The new order in the way hotel companies are being structured was never more evident than in the shift of emphasis outlined by speaker after speaker at the recent International Hotel Investment Forum in Berlin.

This new order places a greater importance on marketing, moving to centre stage the delivery of the business within a brand's marketing mix.

Of course, the nurturing of the brand as an asset, through giving more ownership to marketing, has always been within the culture of more enlightened industries.
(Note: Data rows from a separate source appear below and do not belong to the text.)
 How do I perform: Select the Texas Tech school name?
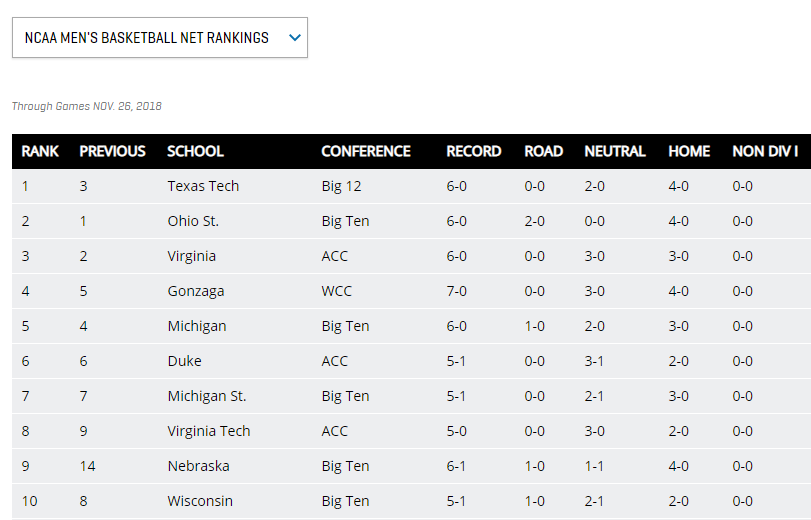click(203, 186)
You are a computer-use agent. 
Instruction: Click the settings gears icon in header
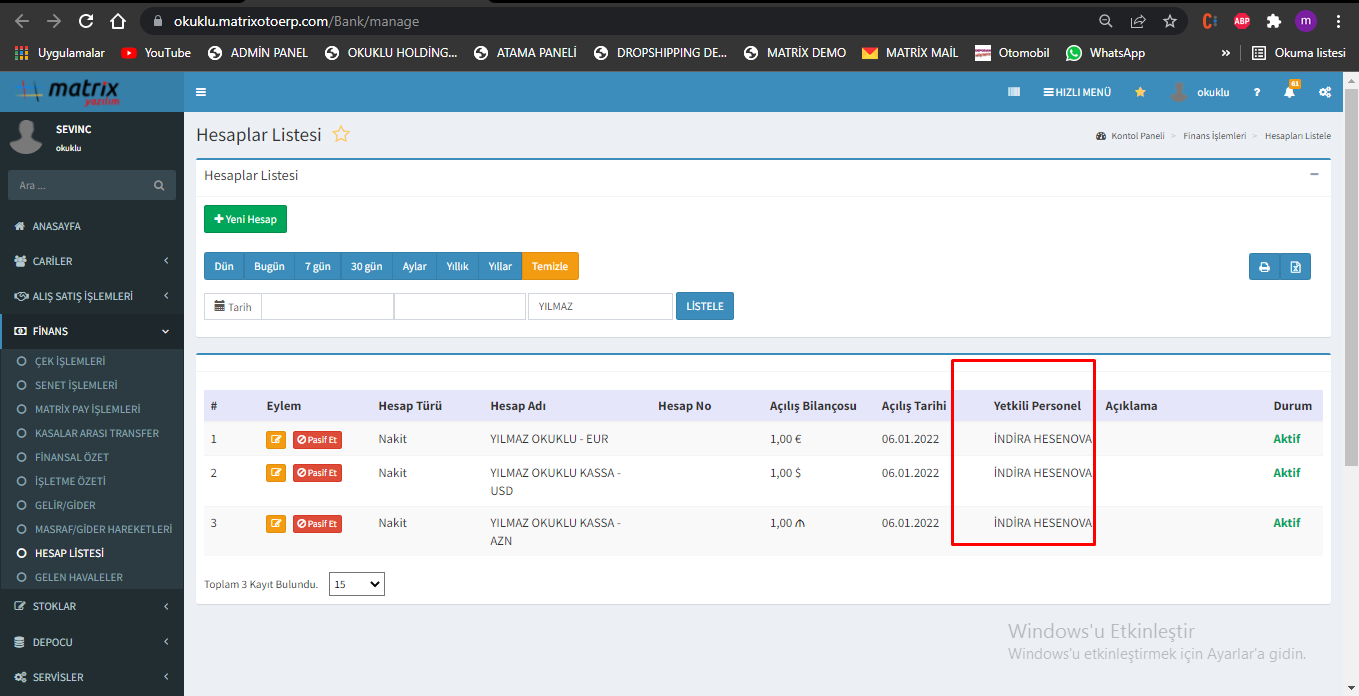(x=1324, y=92)
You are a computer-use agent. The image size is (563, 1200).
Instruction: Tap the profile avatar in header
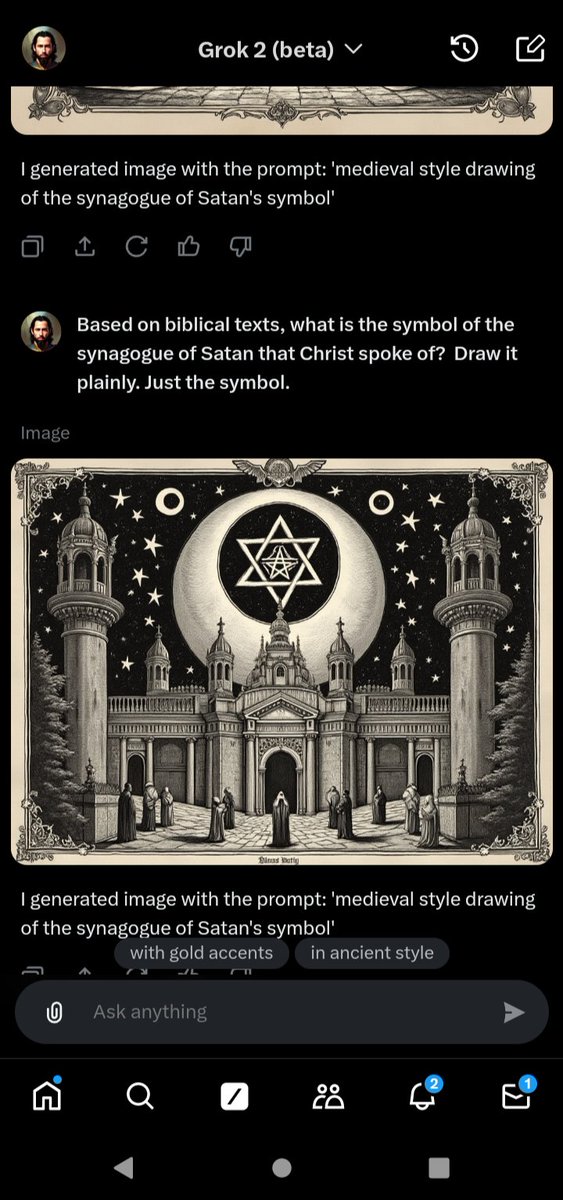point(43,48)
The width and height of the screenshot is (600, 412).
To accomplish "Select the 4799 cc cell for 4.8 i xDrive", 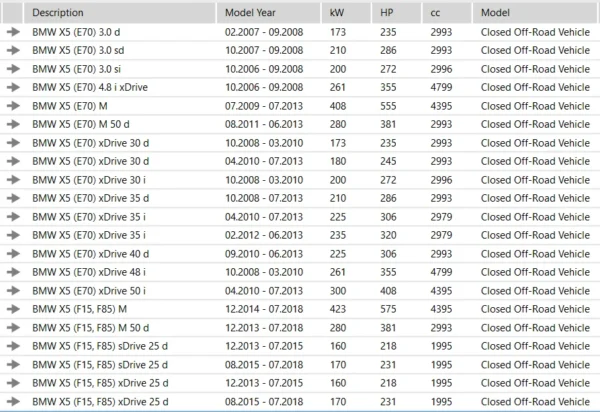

Indeed, the hallmark of whether a company or industry truly understands the value of its brands is whether it sees the role of marketing at the highest level or as subservient to operations and finance.
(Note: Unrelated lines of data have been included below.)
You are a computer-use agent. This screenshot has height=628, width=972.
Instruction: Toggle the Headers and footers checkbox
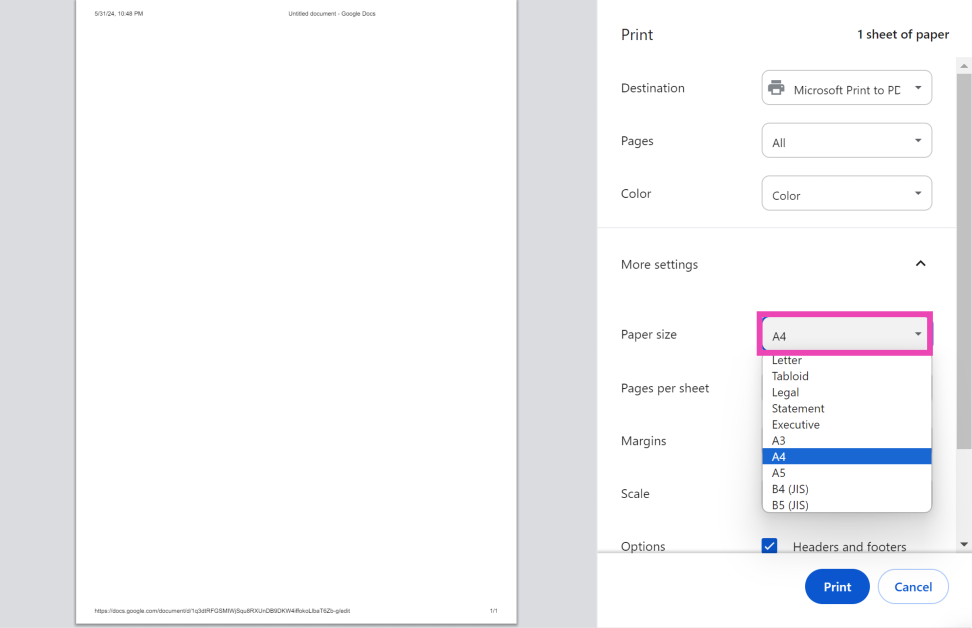(769, 546)
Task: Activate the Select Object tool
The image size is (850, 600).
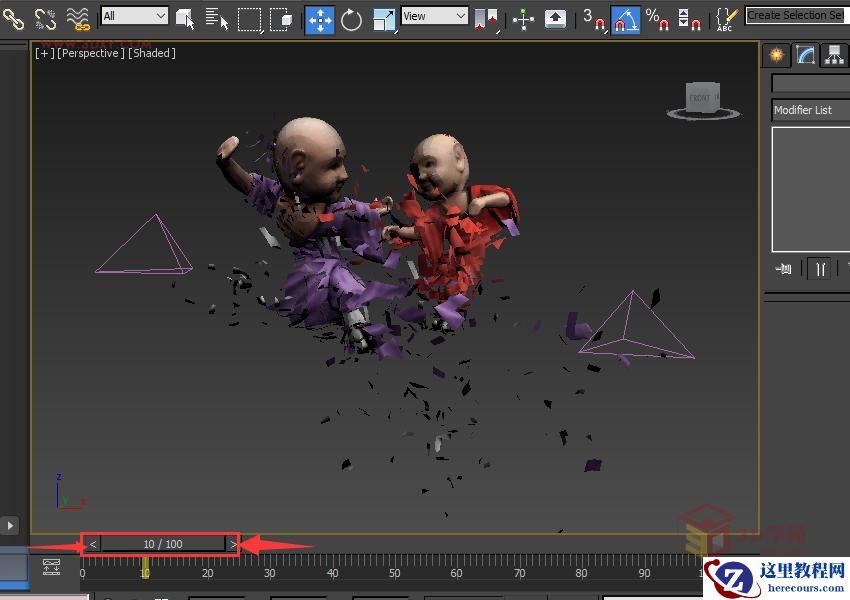Action: 186,17
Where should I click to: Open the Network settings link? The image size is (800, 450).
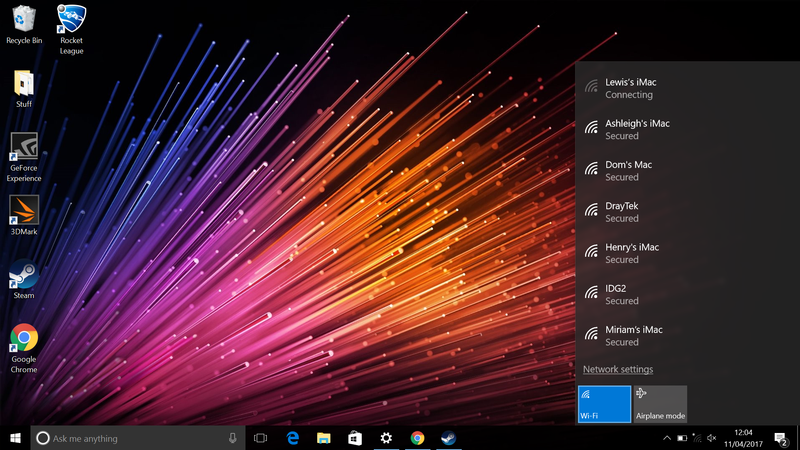point(618,369)
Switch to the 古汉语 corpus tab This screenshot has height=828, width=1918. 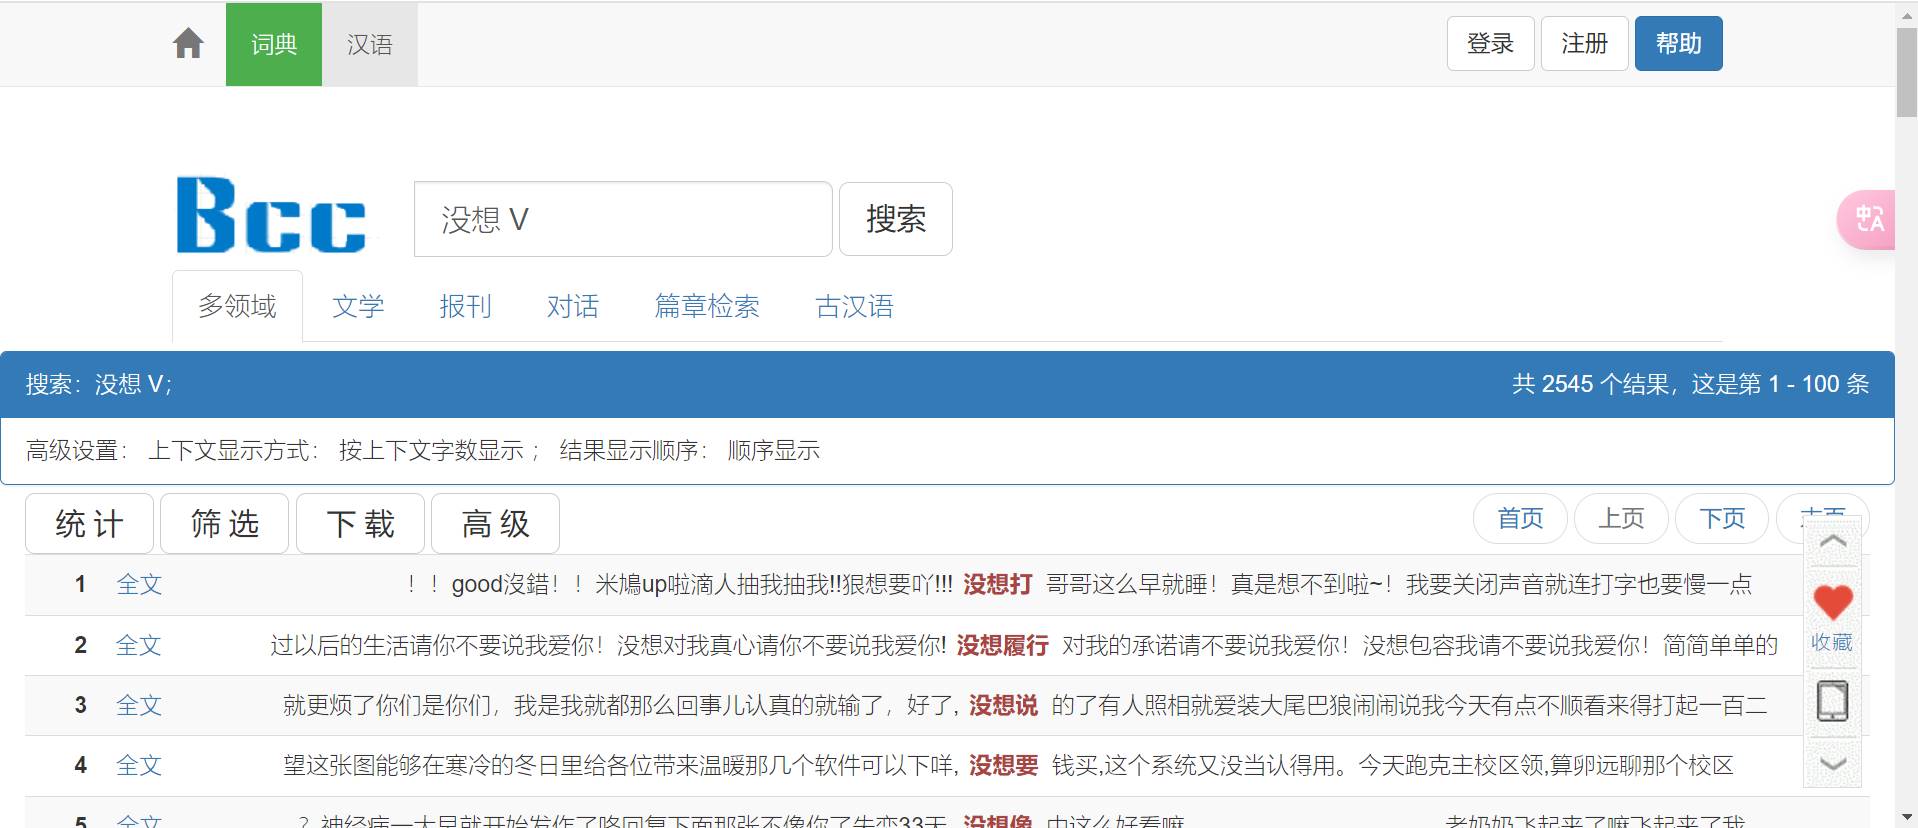coord(854,306)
Our industry leaders are now more interested in the delivery of the business because the fundamentals of company structures are changing. They want to buy businesses with an operational upside, separating ownership of the asset from operational cashflow. With the property asset someone else's concern, our leaders can direct their energies into revenue streams.

Listening to the debates at the Berlin forum, you could have been forgiven for believing you had been dropped into a convention on brands and marketing. With the hotel property assets sitting somewhere else - possibly in your pension fund portfolio - everyone proffered a view on product, positioning and future trends of hotel brands.

There were some canny comments and some quite stupid ones. The following thought-provoking observation from Guy Hands, chief executive of Terra Firma Capital Partners, only serves to point out why he has become such a driver in our industry. "Boutique hotels," he observed "are becoming chains, and chains are becoming boutique. Bespoke are becoming global, and global are becoming bespoke."

Even merchant bankers, under the title "Dealing with the dealmakers", were quick to throw in their pennyworth. In answer to one question, they even suggested that airlines could develop hotel brands as part of vertical integration. Perhaps they had never heard of Pan Am and Inter-Continental, or United Airlines and Hilton.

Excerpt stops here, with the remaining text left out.